El papel de esto en su decisión me quedó clarísimo. «No quiero vivir en un mundo sin privacidad ni libertad, donde se suprima el extraordinario valor de internet», dijo Snowden, que sentía el impulso de hacer todo lo posible para impedir que sucediera eso o, siendo más exactos, para permitir que otros tomaran la decisión de actuar o no en defensa de esos valores.

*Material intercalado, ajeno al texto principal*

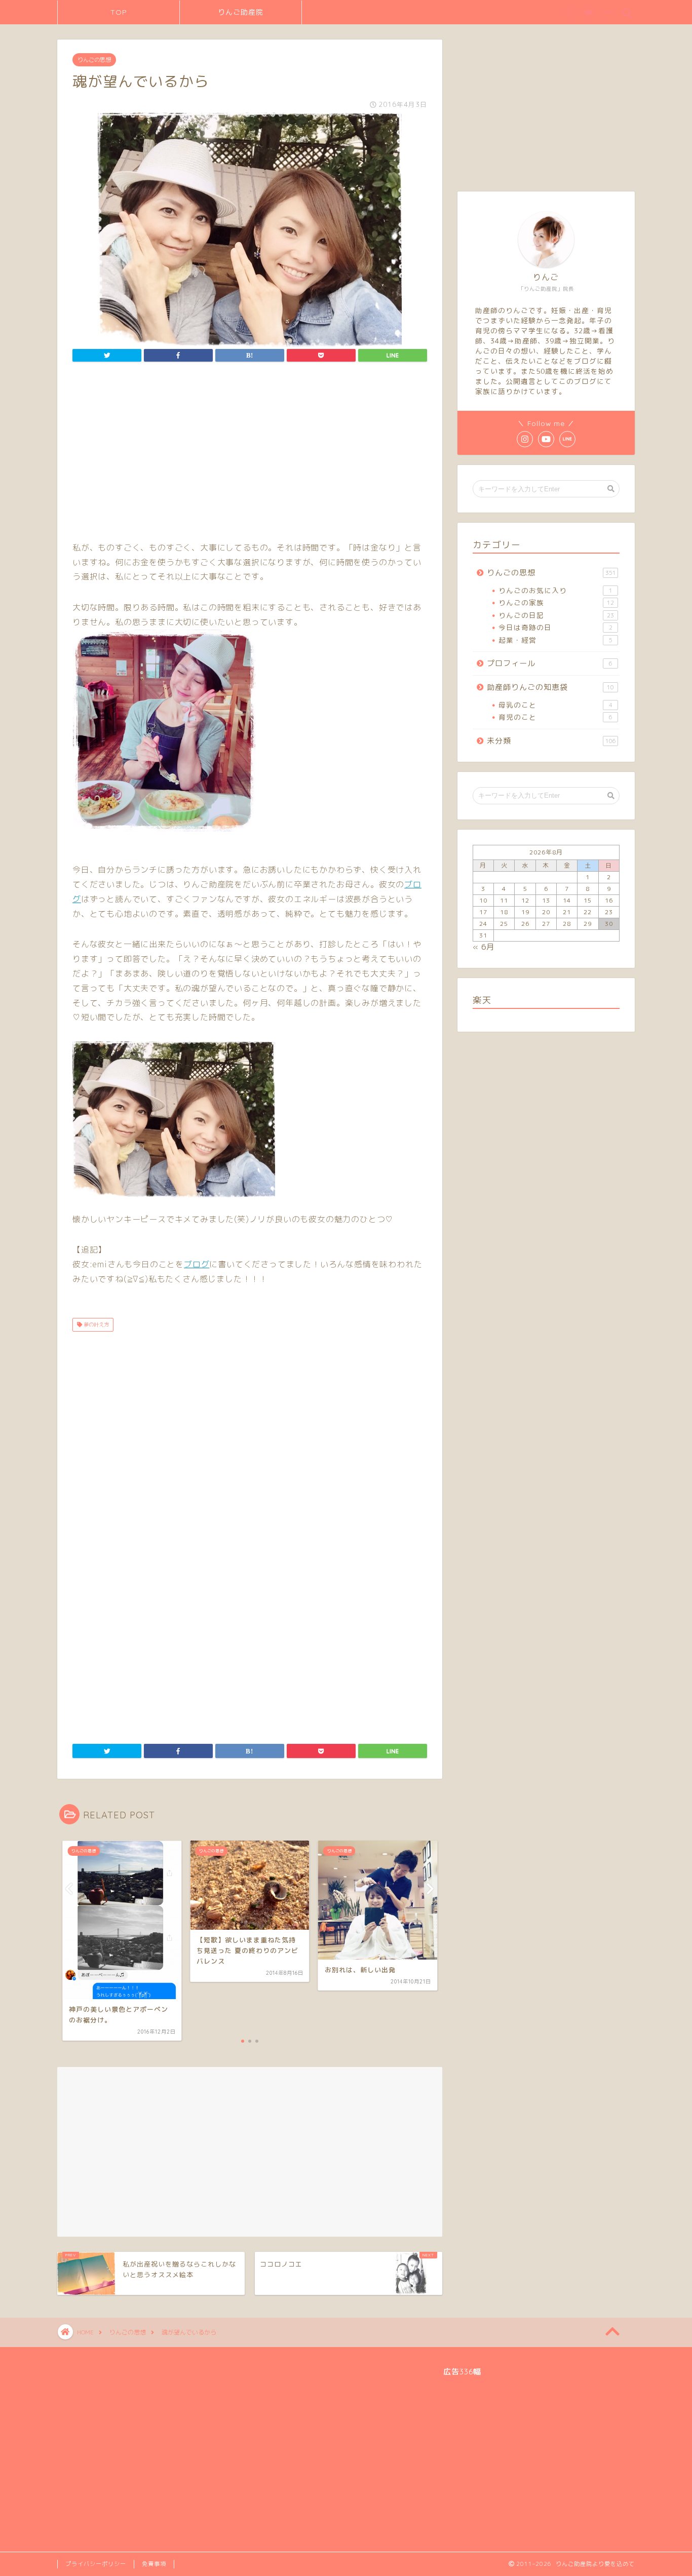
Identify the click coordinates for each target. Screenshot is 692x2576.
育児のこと (555, 717)
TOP (118, 12)
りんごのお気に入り (555, 590)
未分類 (551, 740)
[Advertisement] (249, 454)
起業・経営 (555, 640)
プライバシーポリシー (95, 2564)
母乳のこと (555, 705)
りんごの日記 (556, 615)
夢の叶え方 (95, 1324)
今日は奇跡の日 (555, 627)
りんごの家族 (556, 602)
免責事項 (154, 2564)
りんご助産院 (240, 12)
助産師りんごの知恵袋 (550, 687)
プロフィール (549, 663)
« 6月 (483, 947)
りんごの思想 (94, 60)
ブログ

En ese orden de cosas, Snowden hacía una y otra vez hincapié en que su objetivo no era destruir la capacidad de la NSA para eliminar la privacidad. «Esta decisión no me corresponde a mí», dijo. Lo que sí quería era que los ciudadanos de EE.UU. y del mundo entero supieran qué se estaba haciendo con su privacidad, darles esa información. «Mi intención no es destruir estos sistemas», insistía, «sino ayudar a la gente a decidir si deben seguir actuando igual o no».

Con frecuencia, los reveladores de secretos como Snowden son calificados de solitarios o perdedores, gente que no actúa a partir de la conciencia sino de la alienación y la frustración ante una vida fracasada. Pero Snowden era todo lo contrario: tenía una vida llena de cosas que la gente considera valiosísimas. Su decisión de filtrar los documentos significó renunciar a una novia de hacía años a la que quería, una vida en la paradisíaca Hawái, una familia que le apoyaba, una actividad profesional estable, un buen sueldo, una existencia llena de posibilidades de toda índole.

Cuando en 2011 terminó su temporada en Japón para la NSA, Snowden volvió a trabajar para la Dell Corporation, esta vez en una oficina de la CIA de Maryland. Con los pluses, iba camino de ganar más de doscientos mil dólares anuales colaborando con Microsoft y otras empresas tecnológicas en la creación de sistemas seguros para la CIA y otras agencias dedicadas a almacenar documentos y datos. «El mundo estaba cada vez peor», decía Snowden de esa época. «En este puesto, veía de primera mano que el estado, sobre todo la NSA, trabajaba conjuntamente con la industria privada de alta tecnología para conseguir acceso total a las comunicaciones de la gente».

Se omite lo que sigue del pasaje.